# What to do:
Using the listing below, give the number of lines where "agent" appears, and nothing else.

# Task data:
####

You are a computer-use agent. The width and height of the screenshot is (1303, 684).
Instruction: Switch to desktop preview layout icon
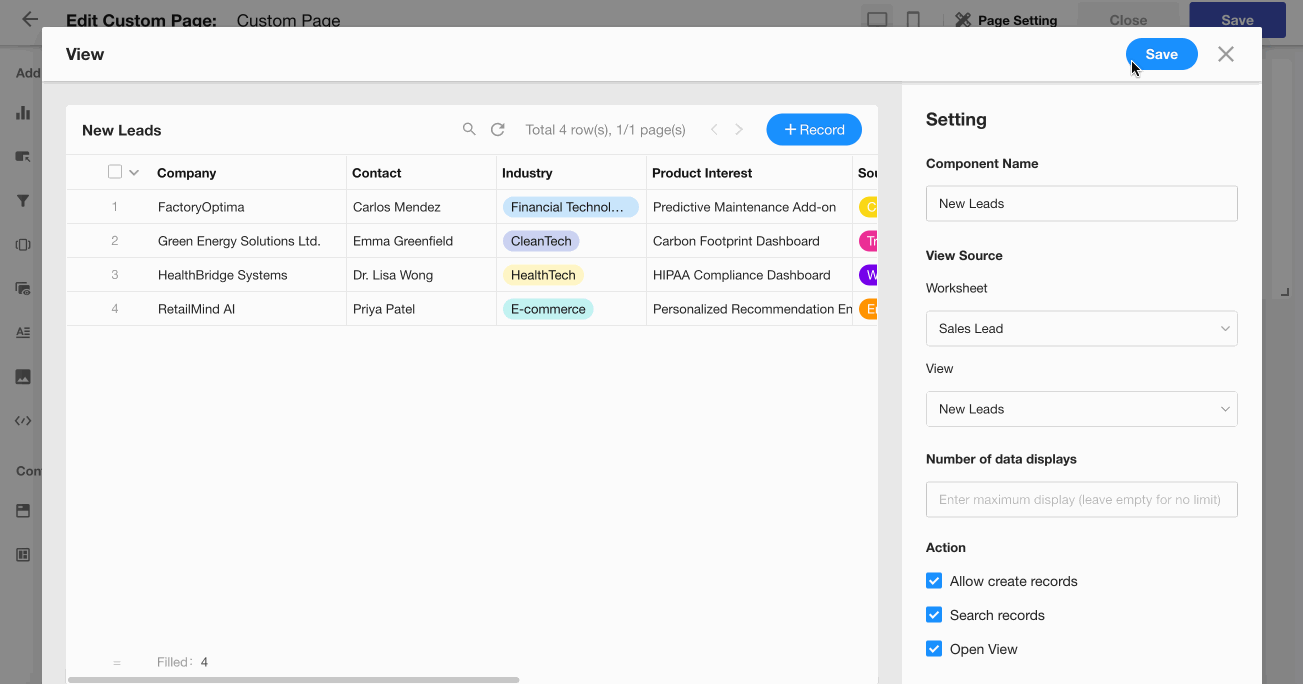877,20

####

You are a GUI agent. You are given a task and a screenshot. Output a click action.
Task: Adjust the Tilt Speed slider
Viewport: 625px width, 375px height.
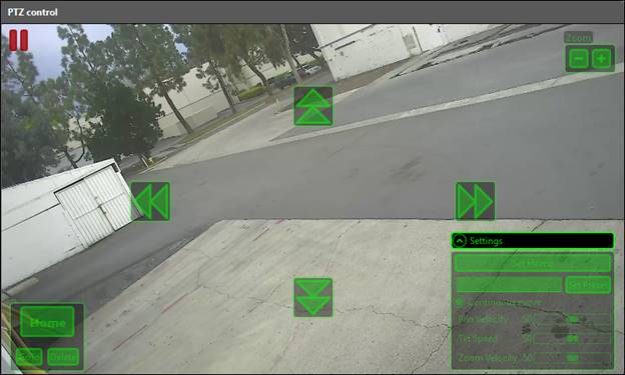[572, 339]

####

# Task output:
2